Огонь уж слизал крыльцо, нижние клети, буйствовал вовсю в горнице, то и дело выметываясь из оконец шумным и языкатым пламенем. Тверитинские холопы метались по улице, как очумелые, хватались то за багры, то за бадейки с водой, но тут же кидали их, не в силах подступиться к пожарищу. В бабьем вое и кутерьме нельзя было разобрать, спаслись ли хозяева.
— Где она?! Где? — осадив коня так, что он присел на задние ноги, перекрывая огненный гул и людские стенания, бешено крикнул Дмитрий.

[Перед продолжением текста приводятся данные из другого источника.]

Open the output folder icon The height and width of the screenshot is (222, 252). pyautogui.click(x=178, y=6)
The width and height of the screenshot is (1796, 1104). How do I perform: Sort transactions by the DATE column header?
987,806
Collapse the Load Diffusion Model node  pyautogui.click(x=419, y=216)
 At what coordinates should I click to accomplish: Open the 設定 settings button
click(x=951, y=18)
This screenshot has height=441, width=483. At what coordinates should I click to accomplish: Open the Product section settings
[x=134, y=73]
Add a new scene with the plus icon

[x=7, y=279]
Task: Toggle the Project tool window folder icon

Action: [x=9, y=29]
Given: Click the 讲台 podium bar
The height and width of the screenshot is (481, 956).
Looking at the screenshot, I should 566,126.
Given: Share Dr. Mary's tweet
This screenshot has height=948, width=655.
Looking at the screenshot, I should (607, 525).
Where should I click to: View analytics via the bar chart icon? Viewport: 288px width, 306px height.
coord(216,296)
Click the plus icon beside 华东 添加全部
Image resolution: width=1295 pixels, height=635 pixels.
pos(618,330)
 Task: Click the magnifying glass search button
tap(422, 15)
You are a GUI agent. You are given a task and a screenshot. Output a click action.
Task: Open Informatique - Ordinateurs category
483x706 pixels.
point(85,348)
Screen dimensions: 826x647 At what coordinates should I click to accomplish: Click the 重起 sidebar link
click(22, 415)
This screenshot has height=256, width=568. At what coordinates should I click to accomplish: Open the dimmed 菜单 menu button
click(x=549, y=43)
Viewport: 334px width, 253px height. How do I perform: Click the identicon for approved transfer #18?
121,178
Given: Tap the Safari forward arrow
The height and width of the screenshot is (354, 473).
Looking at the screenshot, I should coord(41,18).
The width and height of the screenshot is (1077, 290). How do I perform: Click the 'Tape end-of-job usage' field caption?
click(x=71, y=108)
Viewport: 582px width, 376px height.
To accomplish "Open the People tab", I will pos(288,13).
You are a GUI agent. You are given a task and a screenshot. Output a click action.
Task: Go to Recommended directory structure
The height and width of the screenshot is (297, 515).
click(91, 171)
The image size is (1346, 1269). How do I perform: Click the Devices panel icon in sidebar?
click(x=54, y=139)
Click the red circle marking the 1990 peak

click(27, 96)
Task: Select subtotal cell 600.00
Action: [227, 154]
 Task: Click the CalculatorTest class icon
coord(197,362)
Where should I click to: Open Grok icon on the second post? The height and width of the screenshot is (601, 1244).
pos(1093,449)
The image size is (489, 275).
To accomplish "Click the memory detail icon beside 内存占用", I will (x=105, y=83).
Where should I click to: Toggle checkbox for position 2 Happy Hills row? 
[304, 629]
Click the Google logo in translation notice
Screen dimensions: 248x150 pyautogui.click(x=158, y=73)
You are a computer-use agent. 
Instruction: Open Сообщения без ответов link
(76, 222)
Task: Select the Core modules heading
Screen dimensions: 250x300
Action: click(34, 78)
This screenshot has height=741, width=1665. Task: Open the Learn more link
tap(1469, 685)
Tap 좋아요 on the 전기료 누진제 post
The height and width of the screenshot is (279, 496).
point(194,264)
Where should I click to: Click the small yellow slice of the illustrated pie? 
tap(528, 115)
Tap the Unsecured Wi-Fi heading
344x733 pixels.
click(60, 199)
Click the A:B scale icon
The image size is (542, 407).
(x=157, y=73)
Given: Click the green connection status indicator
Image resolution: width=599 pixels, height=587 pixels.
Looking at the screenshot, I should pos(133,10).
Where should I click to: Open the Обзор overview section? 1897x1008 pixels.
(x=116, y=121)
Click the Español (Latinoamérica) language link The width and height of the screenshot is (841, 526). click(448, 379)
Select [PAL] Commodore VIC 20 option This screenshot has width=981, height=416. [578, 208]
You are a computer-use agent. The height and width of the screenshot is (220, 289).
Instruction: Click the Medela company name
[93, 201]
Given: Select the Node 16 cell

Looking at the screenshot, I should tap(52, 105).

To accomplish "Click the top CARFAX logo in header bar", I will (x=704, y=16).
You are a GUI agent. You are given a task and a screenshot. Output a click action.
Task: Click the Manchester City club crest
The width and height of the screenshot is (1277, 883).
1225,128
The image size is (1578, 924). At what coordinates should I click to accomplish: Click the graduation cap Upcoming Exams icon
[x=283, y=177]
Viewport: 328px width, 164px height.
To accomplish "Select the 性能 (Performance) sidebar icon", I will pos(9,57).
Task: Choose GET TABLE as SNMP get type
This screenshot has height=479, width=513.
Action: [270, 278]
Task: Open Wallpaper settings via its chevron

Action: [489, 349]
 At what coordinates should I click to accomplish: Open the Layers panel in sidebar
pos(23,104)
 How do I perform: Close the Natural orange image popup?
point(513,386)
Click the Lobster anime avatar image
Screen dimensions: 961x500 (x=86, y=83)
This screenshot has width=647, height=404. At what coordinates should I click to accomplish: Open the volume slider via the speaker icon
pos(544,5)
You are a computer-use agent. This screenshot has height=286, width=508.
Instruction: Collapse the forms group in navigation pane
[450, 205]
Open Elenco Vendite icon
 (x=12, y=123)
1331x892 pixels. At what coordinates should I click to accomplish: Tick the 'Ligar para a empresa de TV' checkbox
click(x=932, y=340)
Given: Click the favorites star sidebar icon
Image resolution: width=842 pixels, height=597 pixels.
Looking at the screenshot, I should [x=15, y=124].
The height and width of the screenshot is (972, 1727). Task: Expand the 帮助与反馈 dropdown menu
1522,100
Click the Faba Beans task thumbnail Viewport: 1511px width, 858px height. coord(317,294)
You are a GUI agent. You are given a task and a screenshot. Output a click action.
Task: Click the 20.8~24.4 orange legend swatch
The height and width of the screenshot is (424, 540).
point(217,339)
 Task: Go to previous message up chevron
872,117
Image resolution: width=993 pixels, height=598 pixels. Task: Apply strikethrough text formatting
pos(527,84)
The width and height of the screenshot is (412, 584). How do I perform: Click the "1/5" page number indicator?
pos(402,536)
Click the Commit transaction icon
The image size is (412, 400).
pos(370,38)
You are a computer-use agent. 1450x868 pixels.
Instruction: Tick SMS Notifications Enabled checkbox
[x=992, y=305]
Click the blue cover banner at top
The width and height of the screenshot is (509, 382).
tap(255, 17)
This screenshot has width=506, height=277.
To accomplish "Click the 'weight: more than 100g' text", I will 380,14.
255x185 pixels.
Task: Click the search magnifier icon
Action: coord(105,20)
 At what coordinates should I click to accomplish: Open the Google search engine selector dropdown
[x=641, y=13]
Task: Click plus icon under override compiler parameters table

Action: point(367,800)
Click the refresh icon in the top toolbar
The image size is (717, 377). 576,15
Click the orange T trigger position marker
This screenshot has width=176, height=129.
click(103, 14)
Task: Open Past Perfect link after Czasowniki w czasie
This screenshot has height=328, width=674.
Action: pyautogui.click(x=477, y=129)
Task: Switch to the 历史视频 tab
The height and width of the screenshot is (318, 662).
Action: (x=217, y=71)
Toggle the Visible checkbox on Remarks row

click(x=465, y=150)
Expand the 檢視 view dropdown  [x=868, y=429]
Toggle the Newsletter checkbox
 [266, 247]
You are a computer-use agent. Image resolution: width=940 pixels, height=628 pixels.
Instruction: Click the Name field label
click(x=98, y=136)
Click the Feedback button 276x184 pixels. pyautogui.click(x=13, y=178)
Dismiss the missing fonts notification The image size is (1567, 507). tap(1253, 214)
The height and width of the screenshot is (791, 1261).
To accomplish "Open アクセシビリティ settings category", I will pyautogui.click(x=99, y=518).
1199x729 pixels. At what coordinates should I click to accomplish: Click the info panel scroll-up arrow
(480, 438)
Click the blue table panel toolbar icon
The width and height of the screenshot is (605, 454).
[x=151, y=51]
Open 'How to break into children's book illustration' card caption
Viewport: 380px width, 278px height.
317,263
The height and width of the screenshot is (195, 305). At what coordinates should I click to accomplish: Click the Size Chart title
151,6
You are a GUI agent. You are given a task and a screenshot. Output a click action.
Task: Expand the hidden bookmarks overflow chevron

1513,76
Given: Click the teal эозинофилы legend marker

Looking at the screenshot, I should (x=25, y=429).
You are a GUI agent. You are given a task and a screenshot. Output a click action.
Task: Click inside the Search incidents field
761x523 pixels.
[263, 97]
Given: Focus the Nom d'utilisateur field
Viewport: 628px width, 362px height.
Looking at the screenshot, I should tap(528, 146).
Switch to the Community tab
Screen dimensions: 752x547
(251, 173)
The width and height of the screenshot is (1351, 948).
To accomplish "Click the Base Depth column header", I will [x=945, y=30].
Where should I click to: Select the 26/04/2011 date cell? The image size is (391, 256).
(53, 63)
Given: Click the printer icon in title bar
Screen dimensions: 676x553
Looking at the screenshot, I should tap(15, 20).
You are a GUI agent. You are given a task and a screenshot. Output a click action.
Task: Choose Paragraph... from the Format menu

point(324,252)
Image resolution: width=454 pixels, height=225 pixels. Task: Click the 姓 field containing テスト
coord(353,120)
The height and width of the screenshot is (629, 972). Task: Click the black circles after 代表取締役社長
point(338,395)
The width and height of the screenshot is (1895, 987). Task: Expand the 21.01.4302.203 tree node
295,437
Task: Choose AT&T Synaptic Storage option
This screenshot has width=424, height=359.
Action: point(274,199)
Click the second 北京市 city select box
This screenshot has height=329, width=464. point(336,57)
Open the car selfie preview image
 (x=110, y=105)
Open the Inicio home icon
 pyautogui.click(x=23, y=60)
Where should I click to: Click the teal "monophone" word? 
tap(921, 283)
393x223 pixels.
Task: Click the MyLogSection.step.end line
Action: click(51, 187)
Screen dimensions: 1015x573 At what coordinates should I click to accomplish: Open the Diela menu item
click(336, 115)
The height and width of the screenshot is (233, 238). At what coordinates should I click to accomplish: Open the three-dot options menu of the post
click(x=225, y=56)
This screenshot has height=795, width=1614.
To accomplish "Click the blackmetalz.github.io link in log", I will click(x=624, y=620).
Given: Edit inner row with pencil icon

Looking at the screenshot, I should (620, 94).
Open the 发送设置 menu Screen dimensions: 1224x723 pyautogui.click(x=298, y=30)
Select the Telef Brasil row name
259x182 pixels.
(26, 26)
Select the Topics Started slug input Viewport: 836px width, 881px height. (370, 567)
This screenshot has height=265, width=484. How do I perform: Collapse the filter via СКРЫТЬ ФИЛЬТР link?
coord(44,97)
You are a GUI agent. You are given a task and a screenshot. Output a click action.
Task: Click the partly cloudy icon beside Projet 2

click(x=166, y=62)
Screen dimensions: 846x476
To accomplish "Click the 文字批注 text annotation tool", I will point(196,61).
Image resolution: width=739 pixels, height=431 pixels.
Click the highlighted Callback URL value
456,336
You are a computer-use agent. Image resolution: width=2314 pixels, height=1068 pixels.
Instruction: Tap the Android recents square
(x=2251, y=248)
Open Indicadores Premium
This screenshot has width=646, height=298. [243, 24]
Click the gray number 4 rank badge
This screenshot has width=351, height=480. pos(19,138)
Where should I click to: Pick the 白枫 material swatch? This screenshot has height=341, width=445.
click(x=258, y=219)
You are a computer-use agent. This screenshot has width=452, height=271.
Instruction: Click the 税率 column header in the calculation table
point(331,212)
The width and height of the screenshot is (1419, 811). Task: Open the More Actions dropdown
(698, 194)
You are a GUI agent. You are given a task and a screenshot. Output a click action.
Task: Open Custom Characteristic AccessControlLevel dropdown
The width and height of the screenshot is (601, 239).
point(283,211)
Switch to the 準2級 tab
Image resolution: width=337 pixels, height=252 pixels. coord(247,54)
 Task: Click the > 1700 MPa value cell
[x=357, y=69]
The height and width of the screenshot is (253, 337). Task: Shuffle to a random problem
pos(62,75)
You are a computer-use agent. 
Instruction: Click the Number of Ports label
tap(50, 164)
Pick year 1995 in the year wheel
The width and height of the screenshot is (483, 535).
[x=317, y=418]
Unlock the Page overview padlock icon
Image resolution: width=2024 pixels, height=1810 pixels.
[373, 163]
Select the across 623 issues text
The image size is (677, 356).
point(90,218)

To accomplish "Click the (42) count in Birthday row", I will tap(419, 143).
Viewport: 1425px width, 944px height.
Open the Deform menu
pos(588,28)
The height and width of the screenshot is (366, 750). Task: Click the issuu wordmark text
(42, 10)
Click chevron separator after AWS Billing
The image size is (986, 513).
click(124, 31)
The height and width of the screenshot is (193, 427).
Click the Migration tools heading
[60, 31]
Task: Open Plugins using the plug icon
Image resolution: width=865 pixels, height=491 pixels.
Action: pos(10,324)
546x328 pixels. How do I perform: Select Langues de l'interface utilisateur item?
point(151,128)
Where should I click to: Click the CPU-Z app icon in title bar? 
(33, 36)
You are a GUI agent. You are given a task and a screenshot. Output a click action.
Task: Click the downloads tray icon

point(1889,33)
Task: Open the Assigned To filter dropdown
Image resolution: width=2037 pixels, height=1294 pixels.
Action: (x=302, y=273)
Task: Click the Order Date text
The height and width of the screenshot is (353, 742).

— Тамо-тко, княжич, там! — отчего-то враз поняв, о ком спросил он, откликнулось несколько голосов.
— Задохлась, поди, в светелке, — прохрипел кто-то в толпе, и толпа уж набрала воздуха в груди, чтобы откликнуться плачем.
— Замолчи! — так же бешено крикнул Дмитрий. — Замолчи!..
От огня на его голос, простоволосая, расхристанная, в одной нижней рубахе, кинулась Настасья Полевна и упала под ноги коня.
— Спаси ее, княжич! Спаси…
Кинжал шарахнулся в сторону. Удерживая его, Дмитрий в кровь разорвал железами конские губы. От обиды, какой никогда не видал от хозяина, конь норовисто вскинул задом. Сдержать его стоило сил и Дмитрию. Но он, напротив, еще пуще яря Кинжала, начал бить его кнутовищем по морде, до глазам, меж ушей, при этом крича:
— С пути, с пути, все с пути!..
Едва успели подхватить под руки Настасью Полевну и расступиться. Дмитрий Вдруг отпустил поводья, дал ход коню, и Кинжал, о слепнув и обезумев от боли, вывернув морду куда-то вбок, хрипя и кидая пену, а все же послушный безжалостной воле, пошел на огонь.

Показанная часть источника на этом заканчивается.